- Document passage -
-- START --

# hobby/craft/art stores & incorporating fabric into hardbaits



## pizza (Apr 4, 2008)

There are 4 hobby type stores very close to each other near 161 and Sawmill Road in Columbus. Hobbyland, Dick Blick's, Michaels, and Hobby Lobby. I was pretty good and only bought a few things. Some 1/32" and 1/16" thick balsa strips, some bronze glitter (Martha Stewart brand lol), some bronze and silver rattle cans, a couple 1/8th of a yard things of fabric mesh for trying scale patterns, some other fabric that has silver sequins that I'm going to try to use on the sides of my baits, and some "filigree angel wings" (doll accessories) that I'm gonna use for stenciling spots. There was so much more I wanted to get - lots of ideas walking through the isles. Now I just need to find some lexan for lips. Hobbyland had 0.030" thickness lexan which seems a little too thin for bass cranks...may work well for ultralight cranks though.

Anyone ever incorporate fabric into their baits? How is it best done? What about cross-ply fiberglass -the kind used for body work repair on cars?

I'm thinking I can just use a glue stick (spray glue if that doesn't work)to glue it on but am not sure how well the D2T epoxy will take to it. I'd rather use just 1 coat.

thanks.


----------



## hazmail (Oct 26, 2007)

Pizza - I found some 'Sari' cloth a few years ago, and glued it on (contact glue) a few 2" lures - I never coated it as it would have doubled the weight of the lure.
The cloth had sequins all over it and was a darker blue/green color, caught a few trout with them trolling too. I could get a picture if you need one. pete


----------

-- END --

Screenshot pointing data:
-- START --

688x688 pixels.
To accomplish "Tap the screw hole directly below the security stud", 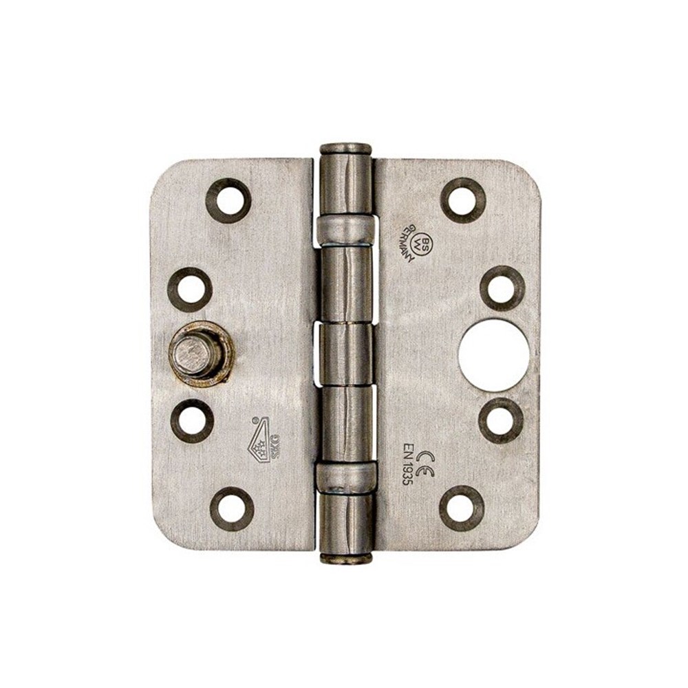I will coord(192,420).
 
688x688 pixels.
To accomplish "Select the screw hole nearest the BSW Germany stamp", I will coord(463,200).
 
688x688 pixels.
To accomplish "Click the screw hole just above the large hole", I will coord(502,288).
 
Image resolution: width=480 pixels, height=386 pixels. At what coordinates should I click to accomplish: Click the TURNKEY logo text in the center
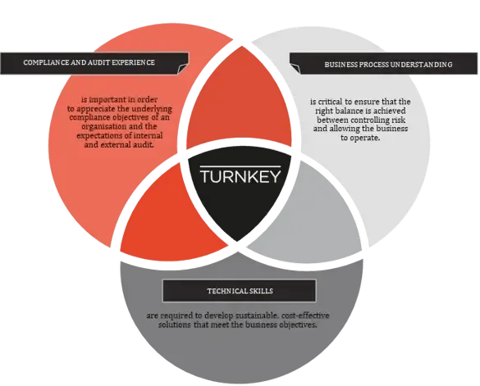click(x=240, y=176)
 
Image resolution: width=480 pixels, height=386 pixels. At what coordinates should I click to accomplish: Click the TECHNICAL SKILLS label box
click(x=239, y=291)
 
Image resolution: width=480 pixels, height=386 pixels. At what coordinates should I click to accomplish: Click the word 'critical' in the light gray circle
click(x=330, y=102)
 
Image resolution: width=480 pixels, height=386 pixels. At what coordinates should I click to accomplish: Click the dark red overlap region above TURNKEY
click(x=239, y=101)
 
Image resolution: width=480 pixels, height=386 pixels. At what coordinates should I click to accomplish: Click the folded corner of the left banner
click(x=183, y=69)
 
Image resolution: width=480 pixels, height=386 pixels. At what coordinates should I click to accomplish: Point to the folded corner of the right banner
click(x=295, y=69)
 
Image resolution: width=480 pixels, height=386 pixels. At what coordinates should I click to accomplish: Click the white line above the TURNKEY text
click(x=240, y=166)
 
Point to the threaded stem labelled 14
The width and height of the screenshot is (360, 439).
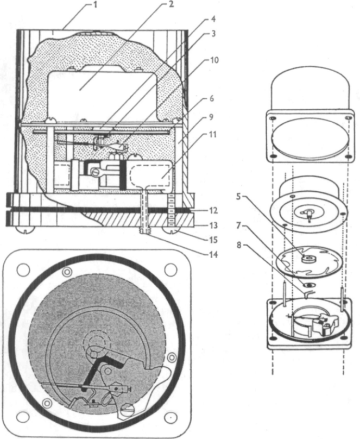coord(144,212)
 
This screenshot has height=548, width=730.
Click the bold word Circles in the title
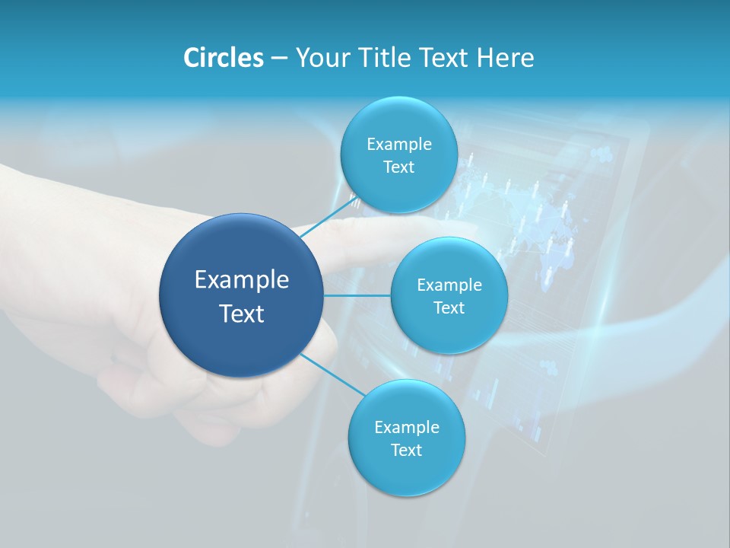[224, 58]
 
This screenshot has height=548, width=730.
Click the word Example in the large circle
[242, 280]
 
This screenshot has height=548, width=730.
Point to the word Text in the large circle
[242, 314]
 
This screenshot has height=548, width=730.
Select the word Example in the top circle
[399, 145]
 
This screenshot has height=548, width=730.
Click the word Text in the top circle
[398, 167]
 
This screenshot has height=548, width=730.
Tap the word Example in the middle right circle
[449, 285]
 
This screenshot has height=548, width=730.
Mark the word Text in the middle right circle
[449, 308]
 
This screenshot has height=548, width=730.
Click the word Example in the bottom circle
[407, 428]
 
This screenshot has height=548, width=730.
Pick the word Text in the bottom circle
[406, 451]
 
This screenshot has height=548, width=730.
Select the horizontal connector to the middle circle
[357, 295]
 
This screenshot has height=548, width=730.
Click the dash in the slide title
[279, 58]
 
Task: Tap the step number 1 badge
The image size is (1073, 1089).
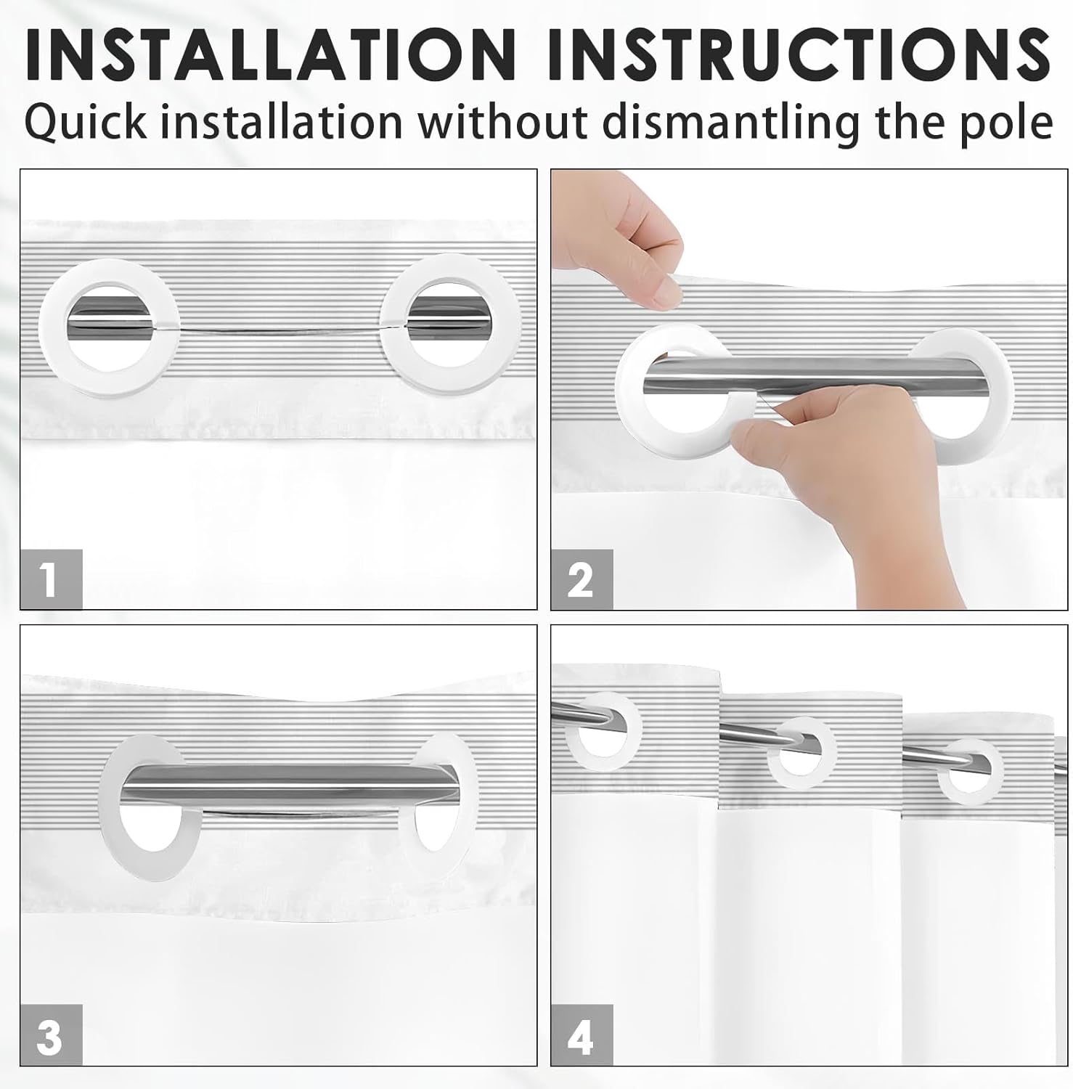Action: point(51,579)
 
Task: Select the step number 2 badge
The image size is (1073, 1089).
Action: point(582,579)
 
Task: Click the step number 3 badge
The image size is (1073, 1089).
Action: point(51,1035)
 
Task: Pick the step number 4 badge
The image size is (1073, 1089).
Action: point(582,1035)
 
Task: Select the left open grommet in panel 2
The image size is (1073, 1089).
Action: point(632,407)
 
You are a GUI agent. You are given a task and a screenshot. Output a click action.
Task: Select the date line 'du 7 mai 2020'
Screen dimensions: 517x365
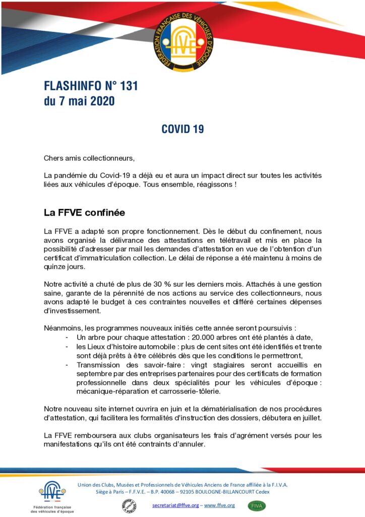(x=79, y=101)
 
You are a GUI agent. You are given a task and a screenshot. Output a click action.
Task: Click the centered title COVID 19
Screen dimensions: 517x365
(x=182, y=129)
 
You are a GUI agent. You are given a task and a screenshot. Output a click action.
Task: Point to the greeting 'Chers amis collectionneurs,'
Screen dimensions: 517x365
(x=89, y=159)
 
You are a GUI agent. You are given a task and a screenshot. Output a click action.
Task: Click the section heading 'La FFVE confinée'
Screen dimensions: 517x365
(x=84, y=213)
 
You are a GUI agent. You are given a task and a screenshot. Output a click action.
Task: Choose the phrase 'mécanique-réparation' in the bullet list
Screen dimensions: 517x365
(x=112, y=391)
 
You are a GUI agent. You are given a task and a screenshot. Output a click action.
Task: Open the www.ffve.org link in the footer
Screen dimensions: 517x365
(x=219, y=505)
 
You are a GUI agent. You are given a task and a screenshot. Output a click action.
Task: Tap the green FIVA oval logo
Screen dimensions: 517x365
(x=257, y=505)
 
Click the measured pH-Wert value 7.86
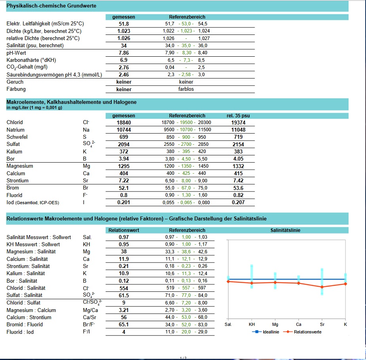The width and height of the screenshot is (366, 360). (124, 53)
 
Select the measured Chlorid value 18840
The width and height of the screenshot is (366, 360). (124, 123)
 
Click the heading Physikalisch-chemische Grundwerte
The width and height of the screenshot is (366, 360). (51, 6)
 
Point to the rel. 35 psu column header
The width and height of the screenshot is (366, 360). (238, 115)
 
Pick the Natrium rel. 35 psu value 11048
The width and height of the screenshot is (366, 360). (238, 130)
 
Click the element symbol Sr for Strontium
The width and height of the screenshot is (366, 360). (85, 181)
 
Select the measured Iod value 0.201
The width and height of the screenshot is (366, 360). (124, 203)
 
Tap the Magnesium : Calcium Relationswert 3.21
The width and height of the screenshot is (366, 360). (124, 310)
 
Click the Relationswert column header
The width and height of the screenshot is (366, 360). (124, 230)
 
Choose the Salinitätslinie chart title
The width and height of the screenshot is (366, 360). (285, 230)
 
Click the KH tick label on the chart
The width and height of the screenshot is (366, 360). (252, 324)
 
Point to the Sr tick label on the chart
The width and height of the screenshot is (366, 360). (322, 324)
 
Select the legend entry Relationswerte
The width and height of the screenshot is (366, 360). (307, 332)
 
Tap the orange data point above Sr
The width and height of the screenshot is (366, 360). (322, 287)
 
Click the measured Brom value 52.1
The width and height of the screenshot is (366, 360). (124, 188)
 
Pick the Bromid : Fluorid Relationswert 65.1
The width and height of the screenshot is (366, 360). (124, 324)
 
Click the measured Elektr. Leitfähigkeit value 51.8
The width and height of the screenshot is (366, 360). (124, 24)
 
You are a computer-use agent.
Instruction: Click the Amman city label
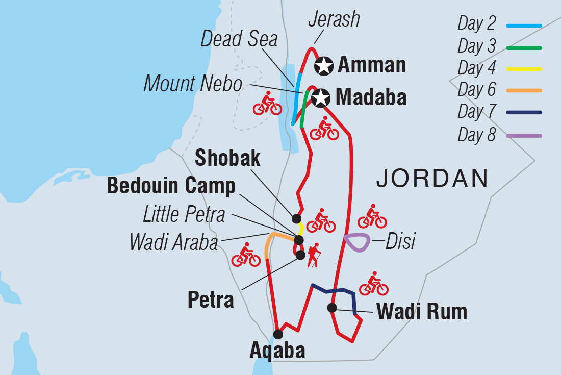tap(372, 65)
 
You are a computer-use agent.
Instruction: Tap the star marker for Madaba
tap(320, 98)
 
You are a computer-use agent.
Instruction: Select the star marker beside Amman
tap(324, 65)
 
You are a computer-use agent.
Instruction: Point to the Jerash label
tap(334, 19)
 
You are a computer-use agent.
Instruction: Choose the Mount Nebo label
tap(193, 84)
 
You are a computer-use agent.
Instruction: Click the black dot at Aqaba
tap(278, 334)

-- END --

- Exercise task -
From the forum thread on fabric in hardbaits above, quote everything from "## pizza (Apr" down to "ultralight cranks though.".

- Final result -
## pizza (Apr 4, 2008)

There are 4 hobby type stores very close to each other near 161 and Sawmill Road in Columbus. Hobbyland, Dick Blick's, Michaels, and Hobby Lobby. I was pretty good and only bought a few things. Some 1/32" and 1/16" thick balsa strips, some bronze glitter (Martha Stewart brand lol), some bronze and silver rattle cans, a couple 1/8th of a yard things of fabric mesh for trying scale patterns, some other fabric that has silver sequins that I'm going to try to use on the sides of my baits, and some "filigree angel wings" (doll accessories) that I'm gonna use for stenciling spots. There was so much more I wanted to get - lots of ideas walking through the isles. Now I just need to find some lexan for lips. Hobbyland had 0.030" thickness lexan which seems a little too thin for bass cranks...may work well for ultralight cranks though.